With a pathetic and lost smile—a smile of shame and utter despair, and at the same time of some strange rapture—he whispered to me, stopping for a moment:
"I really cannot marry 'someone else's sins'!"
This was just the phrase I had been waiting for. At last this little phrase, cherished, concealed from me, had been spoken, after a whole week of hedging and contortions. I decidedly lost my temper.
"And such a dirty, such a... base thought could come to you, to Stepan Verkhovensky, to your lucid mind, to your kind heart, and... even prior to Liputin!"

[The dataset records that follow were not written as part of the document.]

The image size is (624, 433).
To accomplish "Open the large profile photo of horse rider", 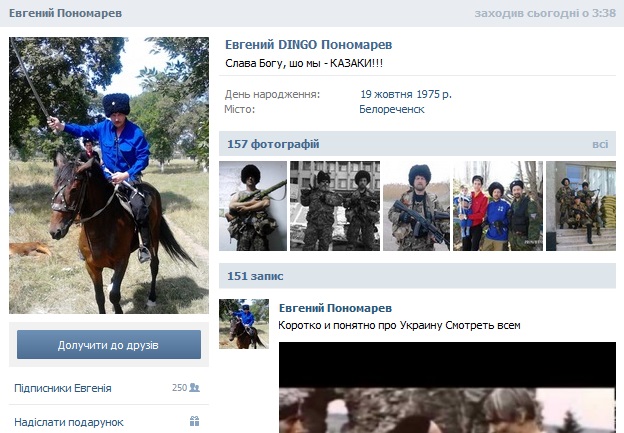I will 109,176.
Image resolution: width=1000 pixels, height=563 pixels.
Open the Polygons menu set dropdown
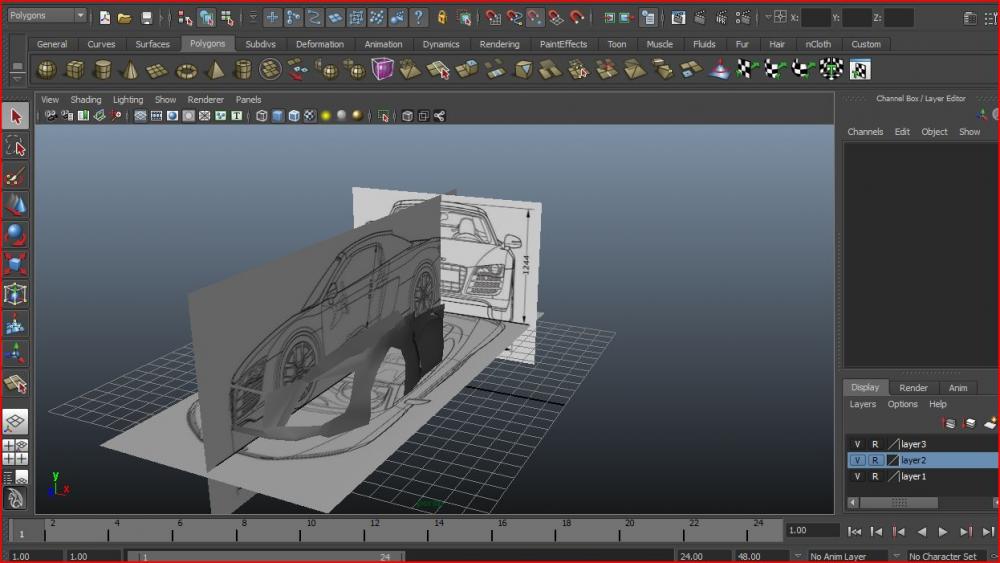[x=46, y=16]
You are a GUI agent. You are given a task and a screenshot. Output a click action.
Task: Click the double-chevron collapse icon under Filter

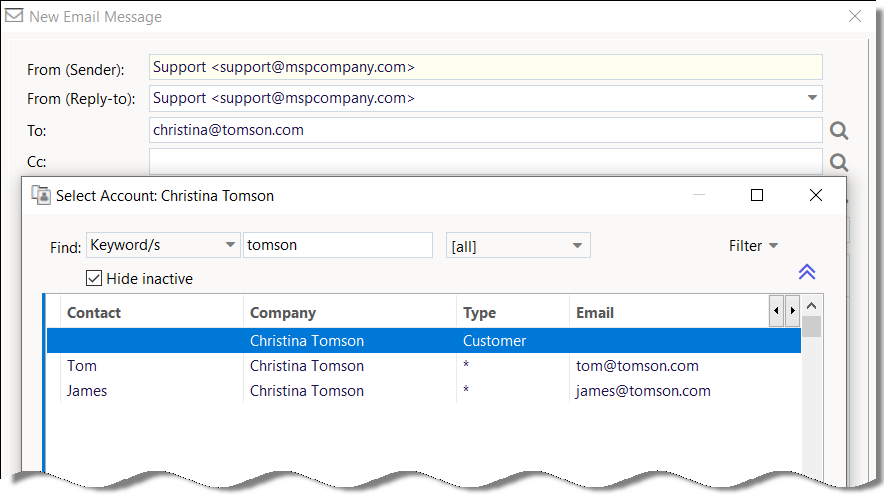(x=807, y=272)
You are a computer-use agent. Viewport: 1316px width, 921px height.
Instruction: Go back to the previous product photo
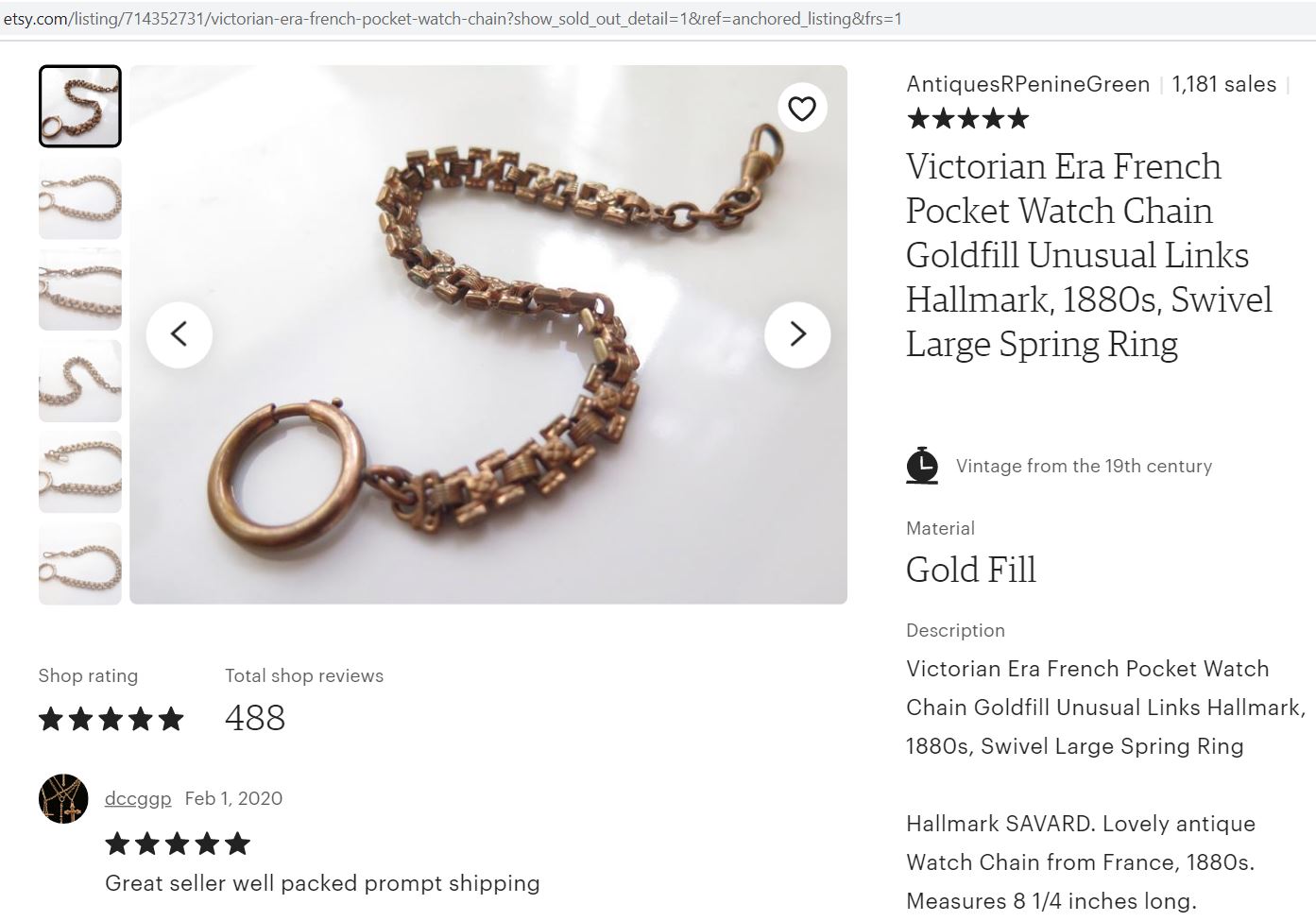click(x=179, y=334)
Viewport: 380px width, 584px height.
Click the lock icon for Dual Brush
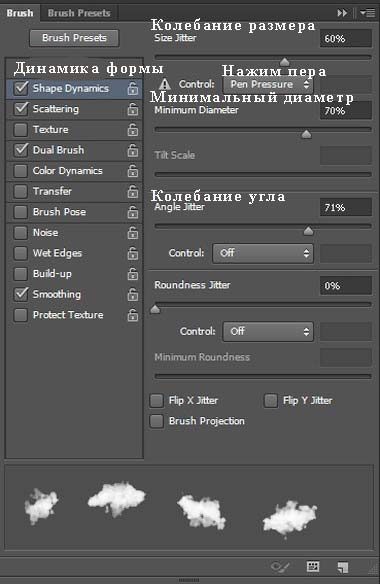click(x=133, y=150)
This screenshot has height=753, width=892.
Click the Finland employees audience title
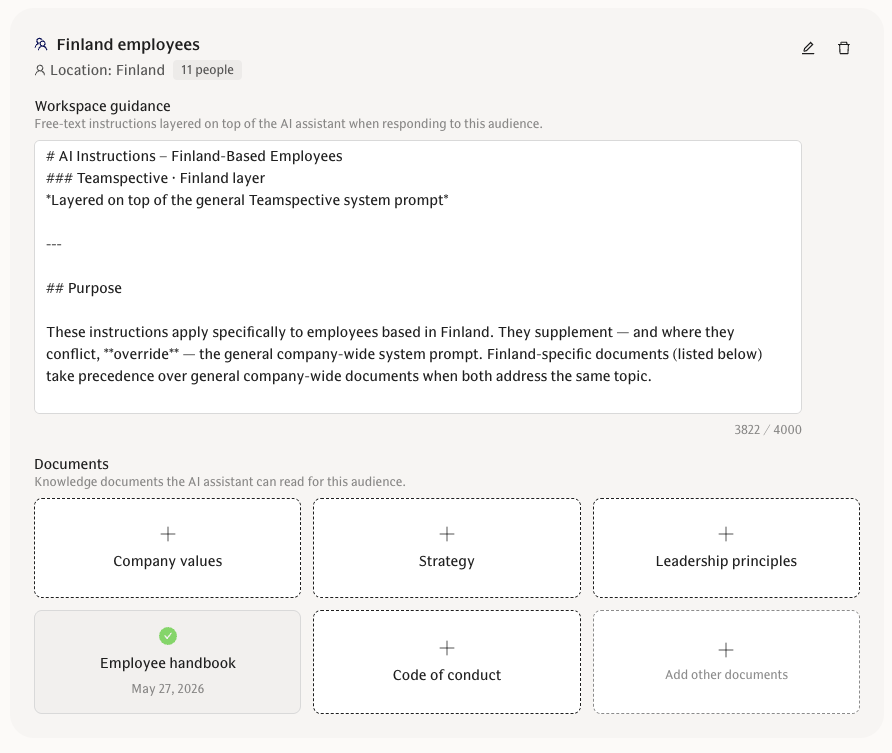coord(128,44)
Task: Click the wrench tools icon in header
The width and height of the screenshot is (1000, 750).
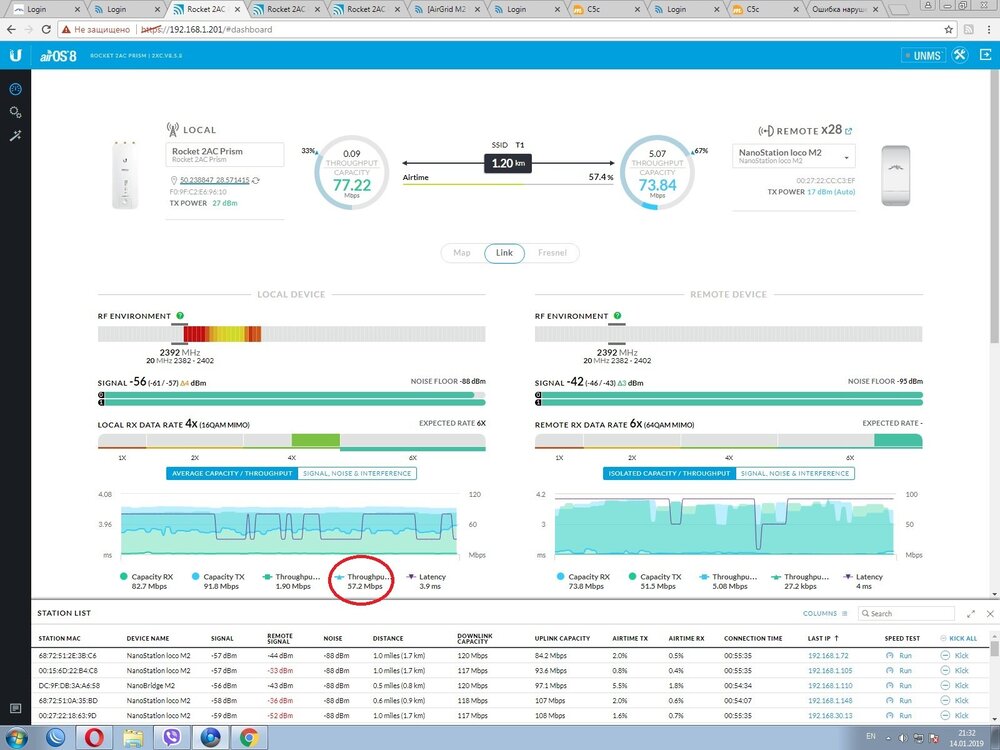Action: tap(961, 55)
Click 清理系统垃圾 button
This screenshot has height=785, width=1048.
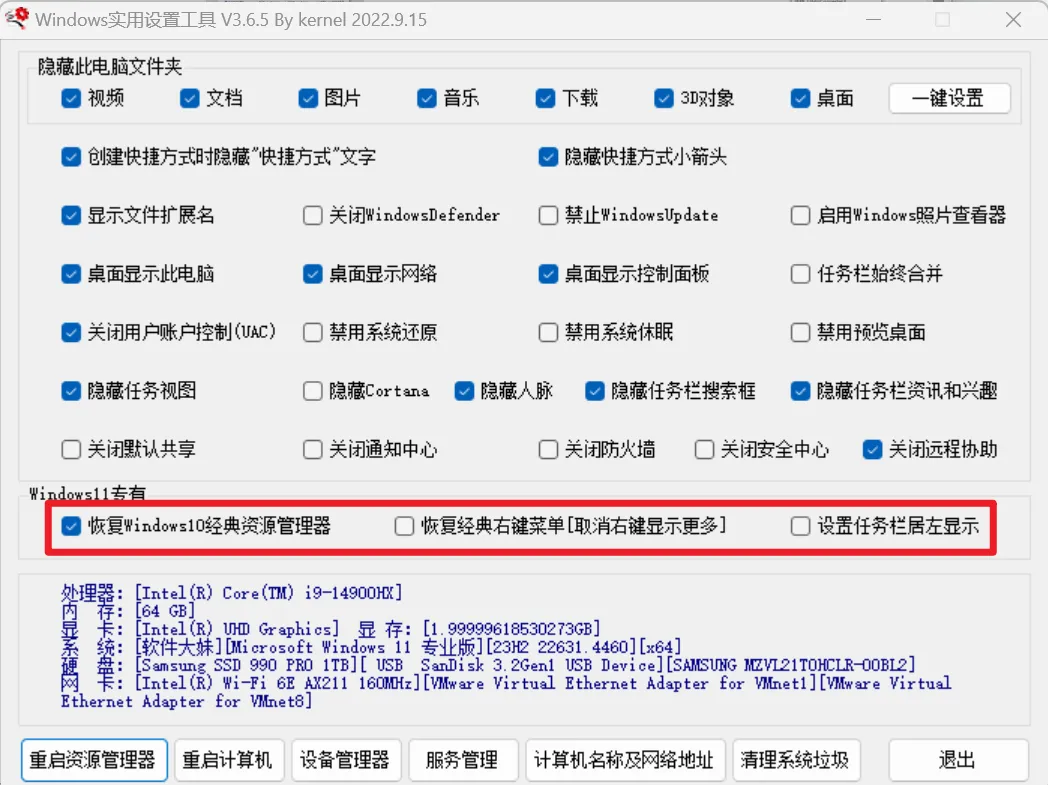tap(794, 760)
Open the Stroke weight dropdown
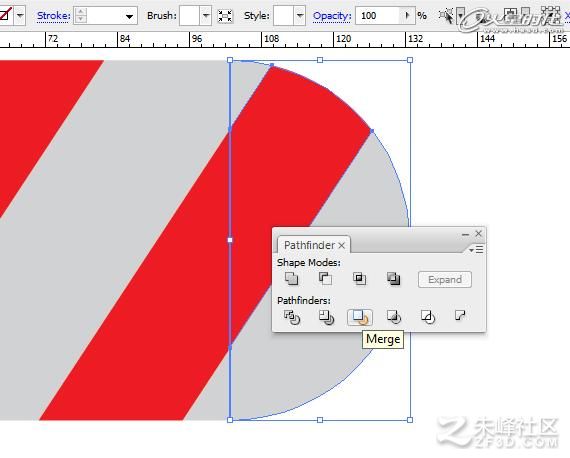The height and width of the screenshot is (458, 570). (x=129, y=16)
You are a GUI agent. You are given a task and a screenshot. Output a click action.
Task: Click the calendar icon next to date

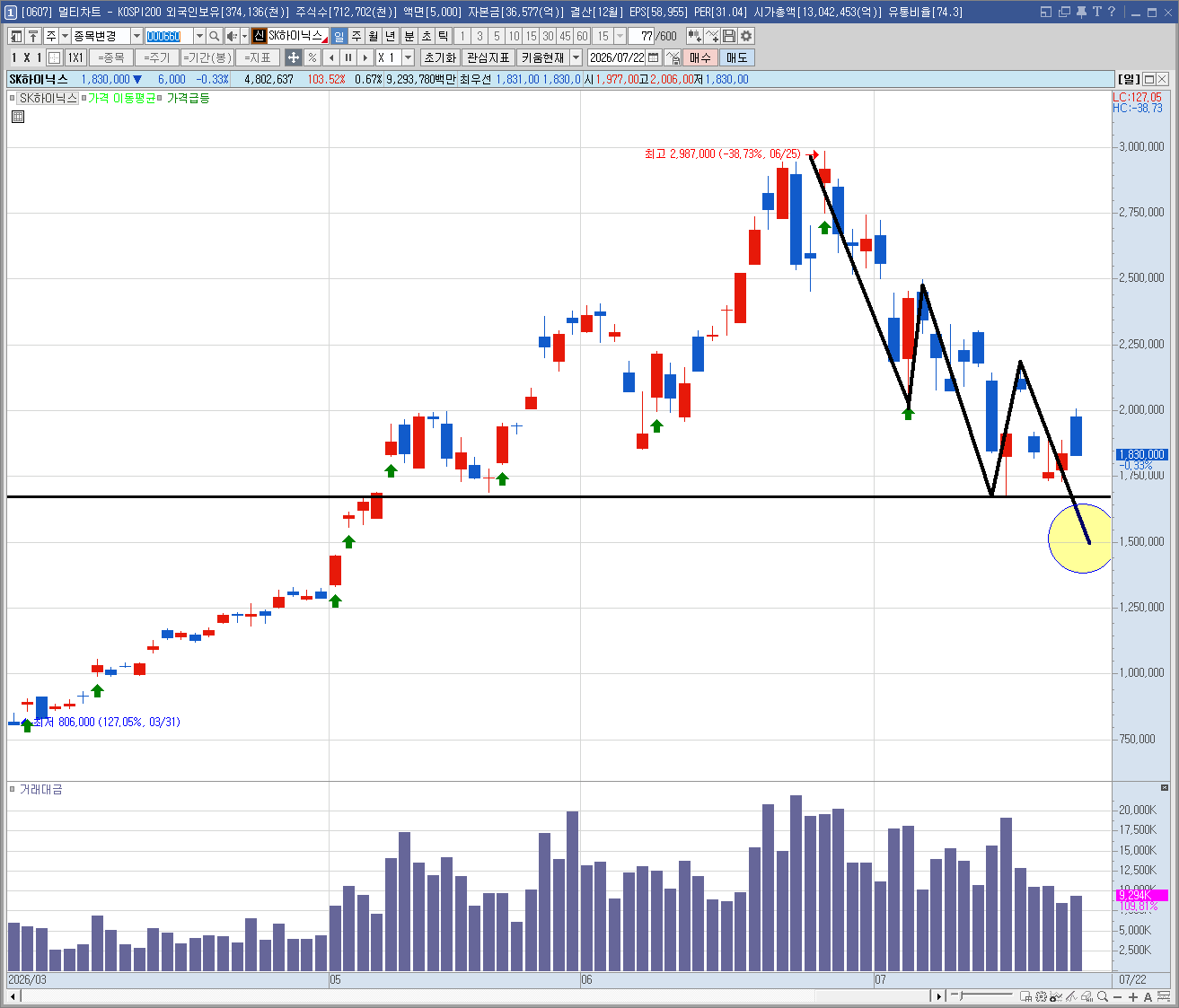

He looked at me, made no reply, and continued on his way. I did not want to lag behind. I wanted to testify before Varvara Petrovna. I would have forgiven him if, in his womanish faintheartedness, he had simply believed Liputin, but it was clear now that he had conceived it all even long before Liputin, and Liputin had merely confirmed his suspicions and added fat to the fire. He had not hesitated to suspect the girl from the very first day, still without any grounds, not even Liputin's. He had explained Varvara Petrovna's despotic actions to himself only by her desperate wish to paint over the aristocratic peccadilloes of her priceless Nicolas by a marriage with an honorable man! I certainly wanted to see him punished for it.